* Text section *
****************

The instinct every ML engineer carries from ImageNet is that a deeper backbone is a better backbone. On the subsurface dataset we trained for a mid-sized Middle East carbonate operator, that instinct was not merely unhelpful — it was actively wrong, and the failure was loud enough to read off a single ablation table. Swapping the feature extractor inside our Detection Transformer from a 10-layer residual network to a 34-layer one did not buy a fraction of a point of accuracy; it detonated the model. Class error went from 0.499 to 26.759. This is the story of why, and why we shipped the smallest backbone we tried.
The setting: a transformer detector trained on scarce well data
The model is GeoBFDT, a Detection TransformerA DETR-derived, mask-free detector that predicts a whole set of sinusoids end-to-end — emitting class plus depth, dip, and azimuth per sinusoid in one forward pass, with no anchors, no masks, and no non-maximum suppression. we built to pick fractures and bedding planes — collectively, sinusoids — directly from two different microresistivity imaging tools across 14 vertical wells of a fractured carbonate play. The architecture is the standard set-prediction spine: a convolutional backbone extracts a feature map, a 4-layer transformer encoder builds global context across the patch, a 4-layer decoder turns learned query embeddings into a set of predictions, and a Hungarian bipartite matching loss assigns each prediction to at most one ground-truth sinusoid. The classification head uses Focal loss (weight 5); the regression head emits depth, dip, and azimuth under an L1 loss (weight 1).
The backbone is the one component the practitioner picks more or less by reflex, and it is the only part of this architecture whose capacity scales with a single integer — depth in residual blocks. Everything downstream of it (the encoder, the decoder, the matching loss) is fixed. That makes the backbone the cleanest possible lever to study capacity in isolation, which is exactly what the engagement forced us to do.
The forcing function was data. This was not an ImageNet-scale corpus; it was a confidential producing reservoir with a hard ceiling of 14 wells — too few, the reviewers later noted, to even hold out an entire well as a test set. We trained from scratch, with no pretrained weights, because no public borehole-image model exists to fine-tune from. The training recipe was deliberately conservative: AdamW at a learning rate of 0.0004, batch size 128, dropout 0.2, feedforward dimension 1,024, early stopping after 40 epochs without improvement. In a regime that sparse, a feature extractor's capacity stops being a free upgrade and becomes a liability you have to actively manage.
The experiment: four backbones, one knob
We held the entire pipeline constant — same patches, same augmentation, same encoder/decoder, same loss, same optimiser — and varied only the backbone across four residual depths: ResNet-10, ResNet-14, ResNet-18, and ResNet-34. Three metrics travelled with each run: the Hungarian matching loss (the assignment quality), the parameter loss (the L1 error on depth/dip/azimuth), and the validation class error. The class error is the one to watch — it is the share of sinusoids the model mis-classifies, and it is where the capacity story becomes impossible to ignore.
The numbers do not slope; they cliff:
- ResNet-10 — Hungarian loss 0.0151, parameter loss 0.056, class error 0.499. The lightest backbone, and the winner outright.

****************

* Exercise prompt *
Print the part of the backbone depth article from "The experiment: four" to "the winner outright." word for word. Base your work solely on the backbone depth article above.

* Excerpted records *

****************

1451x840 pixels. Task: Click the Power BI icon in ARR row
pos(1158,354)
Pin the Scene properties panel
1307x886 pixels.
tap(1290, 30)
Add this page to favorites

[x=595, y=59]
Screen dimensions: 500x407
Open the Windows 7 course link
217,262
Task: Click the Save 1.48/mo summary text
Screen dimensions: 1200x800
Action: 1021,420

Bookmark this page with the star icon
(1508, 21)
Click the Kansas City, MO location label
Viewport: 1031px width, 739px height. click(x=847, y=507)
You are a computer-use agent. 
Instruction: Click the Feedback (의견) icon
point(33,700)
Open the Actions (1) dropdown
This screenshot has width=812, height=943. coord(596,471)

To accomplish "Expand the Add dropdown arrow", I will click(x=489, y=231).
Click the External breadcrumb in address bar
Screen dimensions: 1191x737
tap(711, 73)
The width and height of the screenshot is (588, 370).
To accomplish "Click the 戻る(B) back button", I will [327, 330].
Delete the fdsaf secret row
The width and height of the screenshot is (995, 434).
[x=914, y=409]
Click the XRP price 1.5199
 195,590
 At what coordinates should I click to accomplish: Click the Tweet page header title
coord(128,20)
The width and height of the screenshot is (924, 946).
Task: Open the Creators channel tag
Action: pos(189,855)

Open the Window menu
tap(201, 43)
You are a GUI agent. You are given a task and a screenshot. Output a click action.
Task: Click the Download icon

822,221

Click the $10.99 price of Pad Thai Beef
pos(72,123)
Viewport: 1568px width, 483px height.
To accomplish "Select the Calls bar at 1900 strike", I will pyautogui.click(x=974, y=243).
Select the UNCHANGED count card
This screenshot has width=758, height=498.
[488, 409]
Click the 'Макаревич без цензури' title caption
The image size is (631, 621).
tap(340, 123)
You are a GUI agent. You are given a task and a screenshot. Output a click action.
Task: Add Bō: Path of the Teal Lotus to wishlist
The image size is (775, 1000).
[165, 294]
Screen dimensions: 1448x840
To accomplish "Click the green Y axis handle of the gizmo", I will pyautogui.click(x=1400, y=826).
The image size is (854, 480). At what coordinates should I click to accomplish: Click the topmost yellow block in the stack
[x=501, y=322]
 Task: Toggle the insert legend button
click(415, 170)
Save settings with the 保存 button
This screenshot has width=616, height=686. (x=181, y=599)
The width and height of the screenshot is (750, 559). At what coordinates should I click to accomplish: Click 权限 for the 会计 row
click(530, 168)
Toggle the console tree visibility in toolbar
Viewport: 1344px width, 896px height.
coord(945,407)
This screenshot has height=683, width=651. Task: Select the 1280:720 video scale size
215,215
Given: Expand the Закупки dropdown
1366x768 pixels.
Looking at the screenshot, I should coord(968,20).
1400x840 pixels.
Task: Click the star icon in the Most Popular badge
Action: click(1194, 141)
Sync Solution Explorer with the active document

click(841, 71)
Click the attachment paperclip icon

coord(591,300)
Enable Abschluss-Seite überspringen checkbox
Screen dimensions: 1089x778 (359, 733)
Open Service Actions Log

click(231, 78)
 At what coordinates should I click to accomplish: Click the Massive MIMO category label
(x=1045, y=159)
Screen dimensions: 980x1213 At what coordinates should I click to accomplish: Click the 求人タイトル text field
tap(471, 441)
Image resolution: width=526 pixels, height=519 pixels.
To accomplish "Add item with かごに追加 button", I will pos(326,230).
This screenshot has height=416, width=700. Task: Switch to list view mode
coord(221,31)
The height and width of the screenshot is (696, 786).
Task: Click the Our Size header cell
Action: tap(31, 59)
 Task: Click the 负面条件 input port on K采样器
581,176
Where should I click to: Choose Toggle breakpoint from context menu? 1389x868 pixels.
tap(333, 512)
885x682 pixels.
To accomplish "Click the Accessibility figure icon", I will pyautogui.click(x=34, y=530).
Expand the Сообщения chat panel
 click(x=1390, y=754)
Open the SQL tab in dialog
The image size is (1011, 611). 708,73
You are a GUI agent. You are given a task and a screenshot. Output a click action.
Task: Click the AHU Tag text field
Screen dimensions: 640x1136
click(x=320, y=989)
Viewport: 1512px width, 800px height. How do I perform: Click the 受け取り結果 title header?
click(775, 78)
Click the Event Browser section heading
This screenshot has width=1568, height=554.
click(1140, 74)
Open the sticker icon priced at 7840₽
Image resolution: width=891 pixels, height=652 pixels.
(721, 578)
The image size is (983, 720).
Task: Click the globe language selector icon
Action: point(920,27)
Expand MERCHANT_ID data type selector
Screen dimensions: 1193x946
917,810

****************

* Answer to the problem *
The experiment: four backbones, one knob
We held the entire pipeline constant — same patches, same augmentation, same encoder/decoder, same loss, same optimiser — and varied only the backbone across four residual depths: ResNet-10, ResNet-14, ResNet-18, and ResNet-34. Three metrics travelled with each run: the Hungarian matching loss (the assignment quality), the parameter loss (the L1 error on depth/dip/azimuth), and the validation class error. The class error is the one to watch — it is the share of sinusoids the model mis-classifies, and it is where the capacity story becomes impossible to ignore.
The numbers do not slope; they cliff:
- ResNet-10 — Hungarian loss 0.0151, parameter loss 0.056, class error 0.499. The lightest backbone, and the winner outright.